By Philip Sean Curran, Staff Writer
Rider University is moving ahead with plan to construct an 11,790-square-foot academic building that would provide classrooms and performing space for its Westminster Choir College.
Drawings and other documents were submitted last month to the Princeton Planning office, although the school is exempt from having to get Princeton Planning Board approval for the project based on zoning regulations.
The board, however, will do a concept or courtesy review of the proposal, although there was no date this week for when that will occur.
The building, located in a part of the 23-acre campus that’s made up of lawn and trees, would connect to the existing playhouse. Documents call for a 1,492 square foot addition to the playhouse and a 1,958 square foot general services building.

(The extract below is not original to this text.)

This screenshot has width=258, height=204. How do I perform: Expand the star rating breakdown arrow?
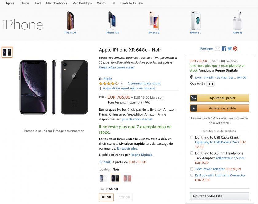122,84

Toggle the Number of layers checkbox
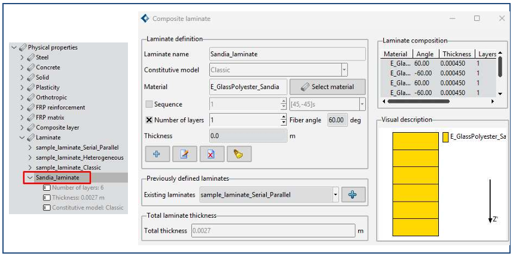(x=149, y=120)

The project, a way to address space needs at Westminster, is in keeping with was proposed in the college’s 2012 master plan. In the document, Rider said classroom and rehearsal space do not meet “existing needs.”
”At Westminster, 25-35 person classrooms are in the highest demand. The registrar regularly encounters scheduling conflicts between classrooms and rehearsal spaces of this size,” the document said. Furthermore, the “aesthetics, acoustics and configurations of existing classrooms also limit music programs and adversely impact Westminster’s ability to recruit and retain students and faculty.”

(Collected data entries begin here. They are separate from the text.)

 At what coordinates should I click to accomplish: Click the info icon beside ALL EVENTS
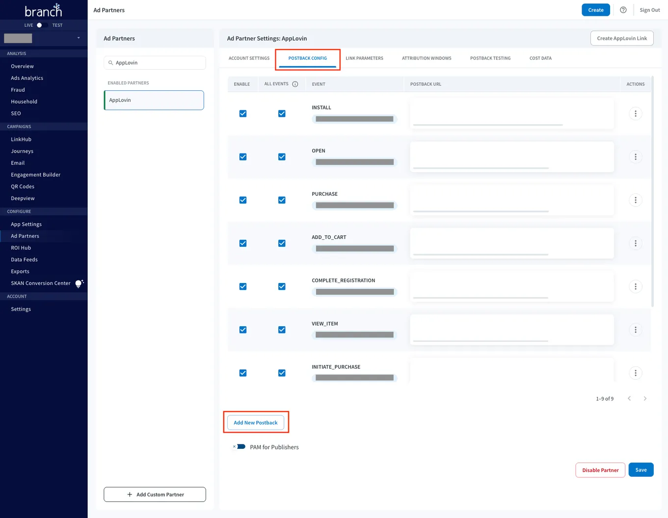coord(295,84)
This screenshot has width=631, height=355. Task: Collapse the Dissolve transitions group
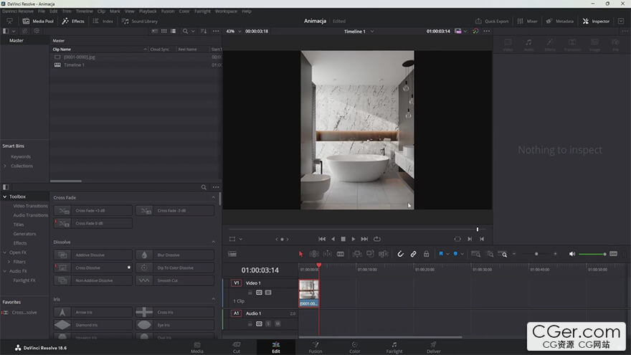(213, 242)
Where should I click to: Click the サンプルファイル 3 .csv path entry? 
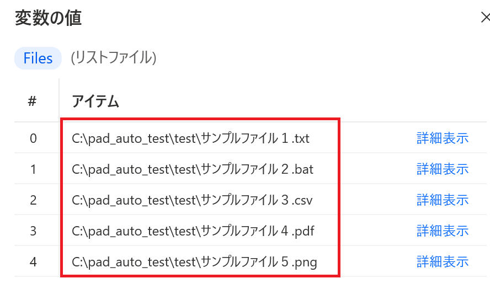click(192, 200)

The proposed building would address those “shortcomings” by providing three classrooms and a performance space to accommodate up to 200 people. The university said the project would have “no additional impact” on local traffic.
The $7.5 million project will be paid in part with a $3 million gift from the Henry L. Hillman Foundation, named after a billionaire businessman from Pittsburgh, whose wife, Elsie, graduated from the Choir College.

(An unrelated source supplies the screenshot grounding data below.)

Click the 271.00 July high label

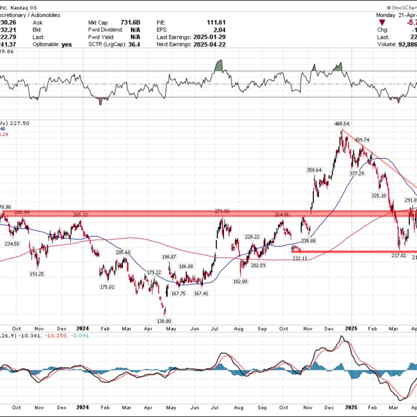coord(222,211)
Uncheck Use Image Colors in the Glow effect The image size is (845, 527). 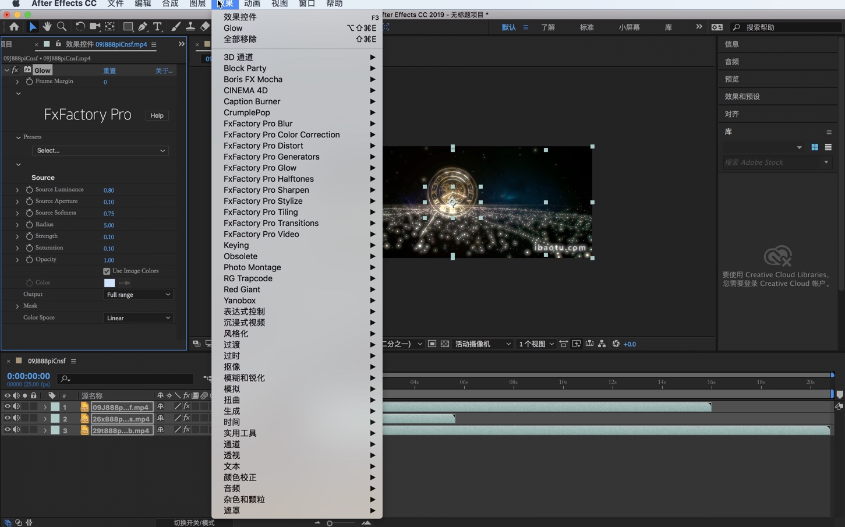tap(107, 271)
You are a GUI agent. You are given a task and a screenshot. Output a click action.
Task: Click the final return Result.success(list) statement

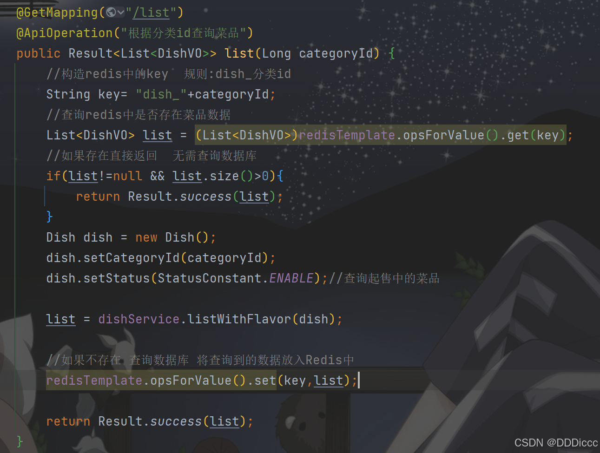coord(150,421)
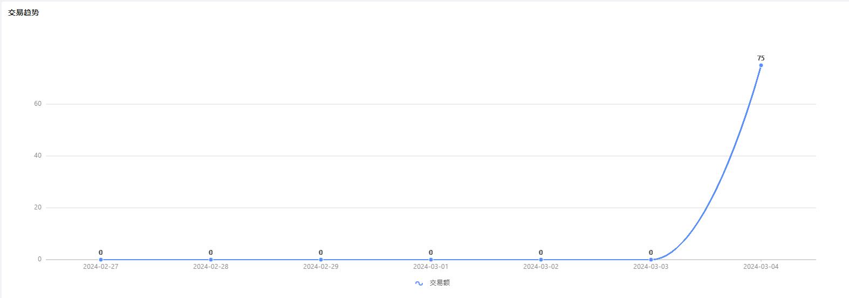The width and height of the screenshot is (849, 298).
Task: Click the 60 y-axis tick label
Action: [x=38, y=104]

The music school traces its roots to 1920 when the Westminster Choir was started in Dayton, Ohio. From there, it evolved into the Westminster Choir College moving to Ithaca, N.Y., before coming to Princeton on Walnut Lane. It’s been a part of Rider since 1992.
Today Westminster has 450 students enrolled in its various undergraduate and master’s degree programs. Students come from 40 states and 18 countries, according to information on the college’s website.